TOP ABSTRACT INTRODUCTION EXPERIMENTAL PROCEDURES RESULTS DISCUSSION REFERENCES

Previous work has shown that the molecular interaction between the AHR and the RB protein leads to enhanced repression of E2F-dependent genes and cell cycle inhibition. RB-mediated transcriptional repression is dependent on two distinct protein-binding sites in RB: the large A/B pocket, which binds E2F, and the A/B pocket, which binds LXCXE peptide motifs (58). Deletion analysis of the AHR reveals that neither the LXCXE motif nor the glutamine-rich region of the AHR can mediate the maximal interaction levels between the two proteins observed in vitro with full-length AHR. In experiments using RB deletion mutants,² we find that the large A/B pocket of RB is required for binding with the AHR, confirming that RB sequences other than those that bind the LXCXE motif of AHR are necessary for their interaction. These findings may explain previous observations that T antigen only partially relieves AHR effects on RB-mediated repression (44). However, maximal binding to RB is not critical for enhanced repression of E2F-dependent genes by AHR, as evidenced by transfection assays in which several AHR deletion mutants, none of which is capable of maximal interaction with RB in vitro, can repress gene expression as efficiently as the wild type protein. This result is consistent with data showing that expression of a variant AHR with a mutation in the LXCXE motif can still mediate G₁ arrest (73) and that LXCXE-dependent interactions are not essential for RB to exert growth arrest (74). It is also notable that additional protein contacts may be involved in the interaction. This is underscored by the fact that the AHR can pull down E2F1 and that ectopic expression or activation of the AHR by TCDD can mediate repression of E2F-dependent genes in the absence of RB.³

Activation of the AHR by TCDD blocks cell cycle progression in various cell lines and under a number of different conditions, including in pancreatic cell cultures (75), in specific subclones of PLHC-1 cells (76), and in the estrogen-induced proliferation of MCF-7 cells (63), among others. Inhibition of cyclin-dependent kinase activities, inhibition of RB phosphorylation and induction of p27^Kip1 and p21^WAF1 have been observed and proposed as potential mechanisms responsible for the block. Overexpression of AHR was also found to enhance RB-mediated inhibition of S phase progression in Saos-2 cells when both proteins were expressed ectopically (44). We have determined that this effect is not merely the consequence of protein overexpression, as TCDD significantly retards S phase progression in MCF-7 and in Hepa-1 cells, both of which express endogenous physiologic levels of AHR and RB. This is consistent with recent observations in MCF-7 cells showing that ablation of endogenous AHR expression by use of small interfering RNA results in enhanced progression of cells from G₀/G₁ into S phase (77). In our experiments with TCDD-treated Hepa-1 cells, the number of cells in G₁ increases by the same extent that the number of cells incorporating BrdUrd decreases, suggesting that the primary effect of AHR activation on cell cycle progression occurs during G₁, as might result from its interaction with RB. Importantly, our results in RB-expressing Hepa-1c1c7 cells show that the inhibition of S phase progression after TCDD treatment coincides with a significant decrease in the expression of at least four genes that are positively regulated by E2F family members and necessary for S phase progression (50). This decrease is accompanied by a doubling of p27 mRNA levels. Accumulation of p27 mRNA and protein in 5L rat hepatoma cells has been proposed as the major cause of the AHR-mediated cell cycle progression inhibition (66). Our results indicate that decreases in expression of E2F-dependent genes occur concomitantly with a moderate increase in p27 expression, suggesting that the two processes are linked and that the ultimate outcome on cell cycle progression might be the result of their cooperation.

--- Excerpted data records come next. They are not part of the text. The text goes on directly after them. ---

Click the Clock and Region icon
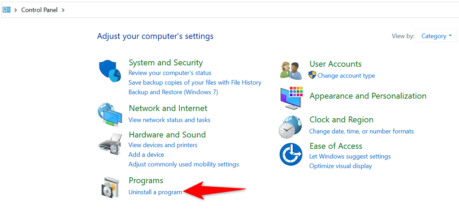(x=290, y=126)
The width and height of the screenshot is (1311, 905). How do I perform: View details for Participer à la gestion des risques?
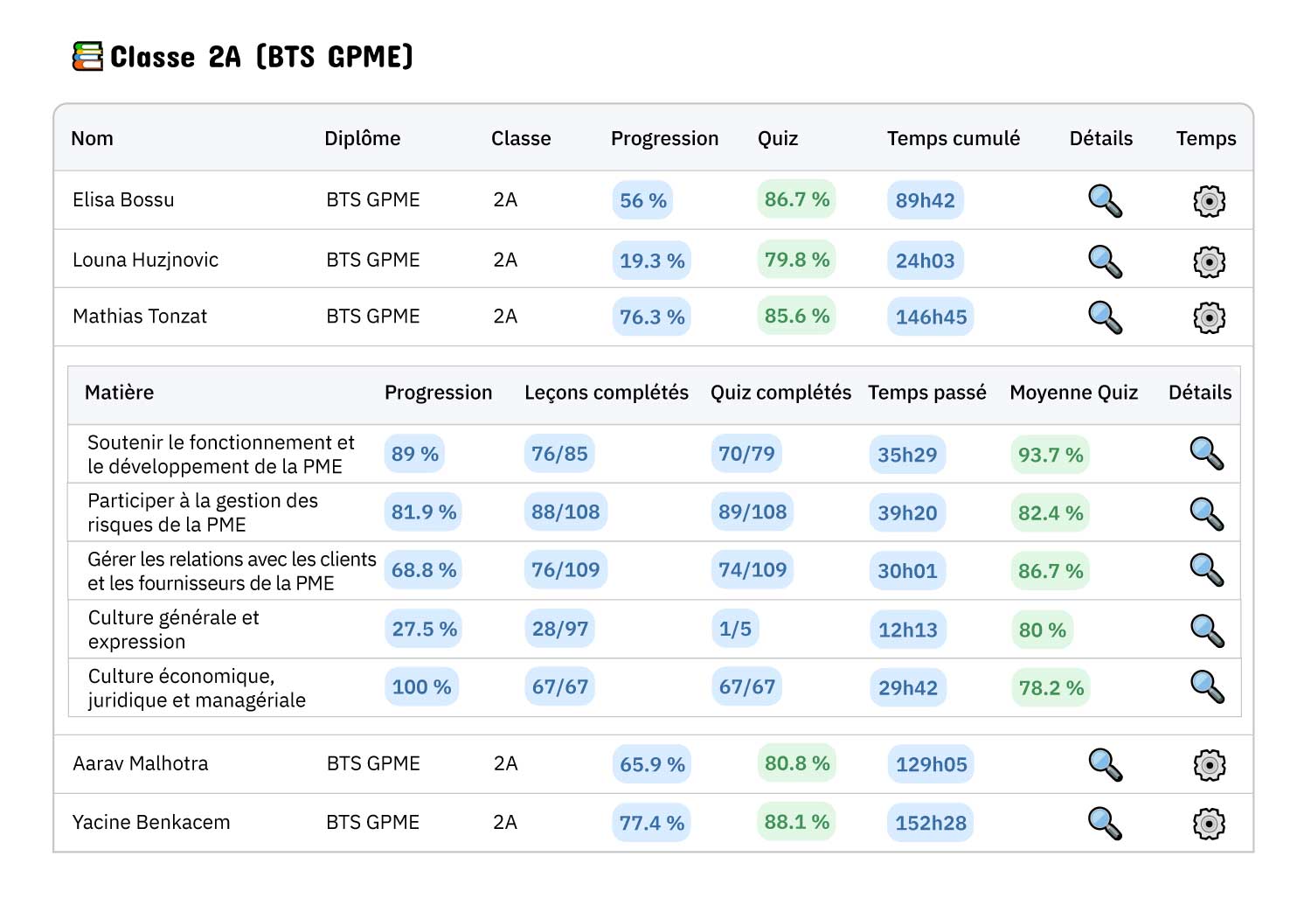pos(1207,513)
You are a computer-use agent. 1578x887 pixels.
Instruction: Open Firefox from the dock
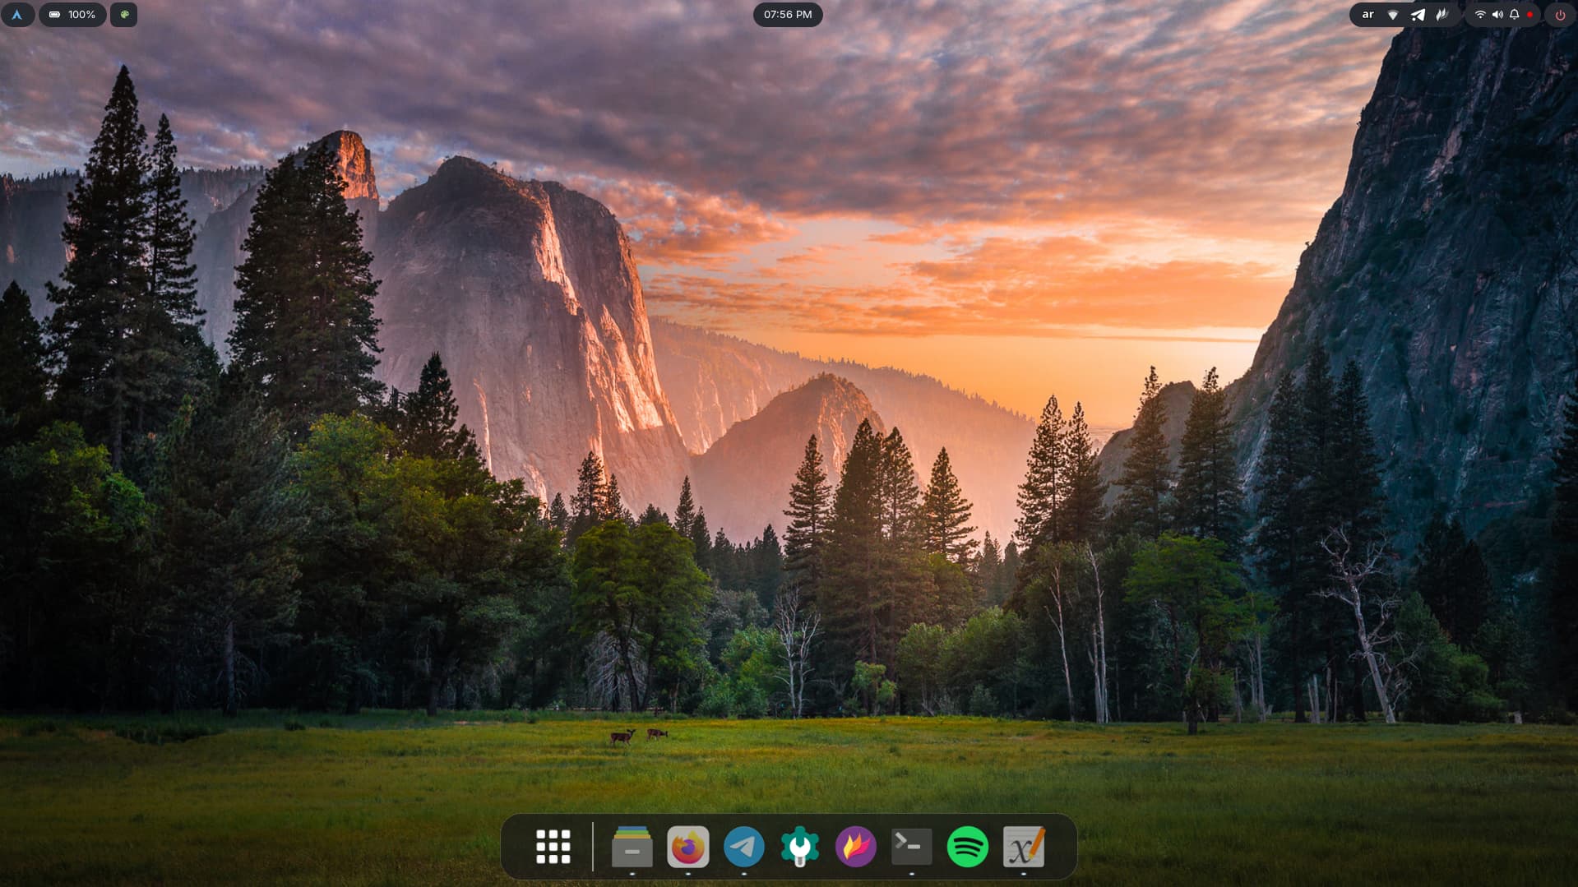pyautogui.click(x=688, y=847)
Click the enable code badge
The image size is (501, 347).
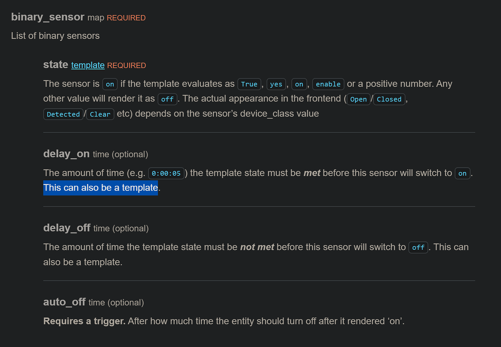pyautogui.click(x=328, y=84)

The data presented here eliminate several potential mechanisms by which the AHR acts to enhance repression of E2F-dependent genes. Gene repression mediated by the AHR is independent of its ability to transactivate gene expression, the as yet best characterized of AHR functions. Repression of E2F-dependent genes is also independent of DNA binding by the AHR, emphasizing the requirement for protein interactions in mediating this effect. Although nuclear localization is required in vivo for the AHR-RB interaction, in vitro binding assays show that ARNT is not needed for formation of the AHR·RB complex (44), nor is ARNT required for maximal repression of E2F-dependent gene expression by the AHR. Our studies, however, were not directed at analyzing the role of CYP1A1 expression on the extent of cell cycle inhibition and thus do not address recent work from Elferink and colleagues (78) that suggests that the activity of the AHR-dependent CYP1A1 protein prevents AHR-mediated G₁ arrest by metabolizing AHR ligands and negatively regulating the duration of AHR activation.

Binding of RB to E2F at E2F-responsive promoters recruits corepressor proteins that mediate active transcriptional repression (51). Repression is relieved by RB phosphorylation and recruitment of coactivator proteins by E2F (71). p300/CBP activity is also required for cell cycle progression and E2F activity (79), underscoring its necessity for up-regulation of E2F-dependent transcription. We have shown previously that AHR attenuates both Cdk2 protein levels and Cdk2-associated kinase activity (40) and thus helps maintain RB in a hypophosphorylated state. It may be that in addition, the AHR blocks critical interaction sites required for the recruitment of p300/CBP by E2F and hence helps block transcriptional induction by also preventing the reorganization of chromatin at E2F-responsive promoters. These two effects may in fact be causally related. This concept is supported by our results showing an additive effect of TCDD on HDAC-mediated repression of E2F-dependent gene expression. The ChIP data with asynchronously growing cells shown here cannot address this issue properly because it represents the combination of results from cells at all stages of the cell cycle, and cells in S and G₂-M would mask results specific for cells in G₁.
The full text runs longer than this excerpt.